There is absolutely no reason that Carlos, or any other child, should be jailed in a detention facility. Indeed, the fact that he was held for more than a week violates international law. Moreover, we have ample resources to care for sick people. Carlos should have received emergency medical care the moment he presented with the flu and a 103-degree fever. Instead, agents chose to move him from the McAllen detention where he was diagnosed to a quarantine cell in Wesalco. They left him there to die.

These choices are not coincidental. They are the logical consequences of a cruel and inhumane system orchestrated by Stephen Miller, the white supremacist who President Trump directed to turn venomous rhetoric into violent policy. Throughout this presidency, the administration has spoken and treated migrants as if they were a menacing evil, instead of people created in God’s image. No one should be shocked when this sinful worldview takes another life. They have shown, time and again, that they simply don’t care.

The situation seemed hopeless. Their husbands, both dead.
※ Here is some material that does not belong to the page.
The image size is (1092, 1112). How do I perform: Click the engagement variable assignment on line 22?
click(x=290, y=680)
Famine ravaged the land, leaving even the fortunate struggling to survive. What chance did two widows have? Still, they embraced; they had each other. A tear rolled down Ruth’s cheek, but she wiped it away with firm resolve. She turned to Naomi and said, “Where you go I will go, and where you stay I will stay … Where you die I will die, and there I will be buried.” Together, they set out for Judah.
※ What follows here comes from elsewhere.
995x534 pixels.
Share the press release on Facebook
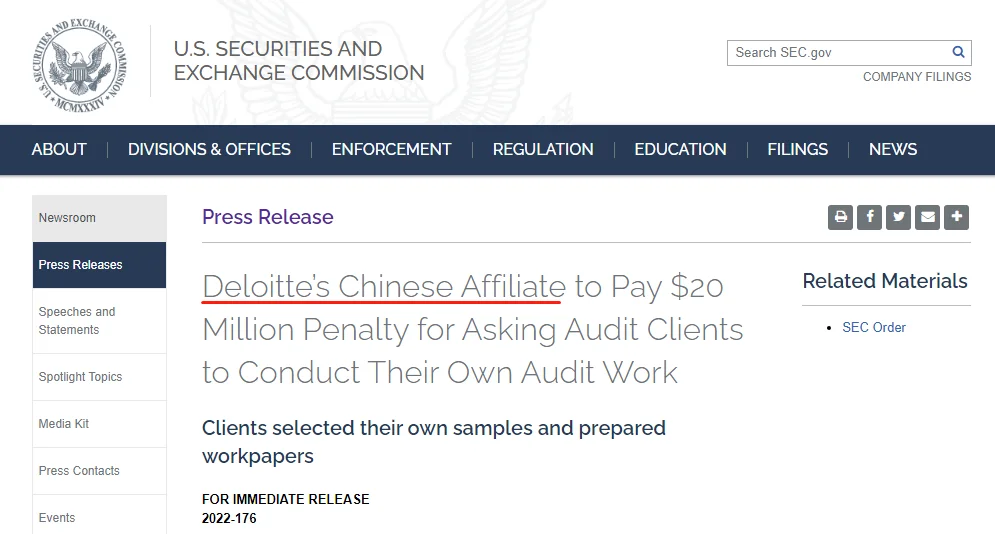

Too often, we discuss immigration as if migrants were objects, not subjects in their own journey. Individual stories disappear into the rhetoric of “tens of thousands,” retreating into statistics’ deadening numb. Lost, too, is the depth of migrants’ faith; the courage to sojourn as a stranger in unknown lands, fueled by longing for a loving future. I wonder what Carlos dreamed of becoming: A musician? A doctor? A writer? Possibilities swirl, but the only certainty is that my country stole those dreams. We killed Carlos for the audacity of hoping.

The other thing that’s certain is that more children like Carlos leave each day, praying to find safety and promise in the country that ravaged and destabilized their own. But migration is not new; their stories echo dozens throughout the Bible. There are many variations, but the theme remains the same: God moves with migrants, yearns for their safety, nurses their wounds and stokes their dreams. And God gives powerful nations a choice: Will we welcome Christ into our midst or be destroyed?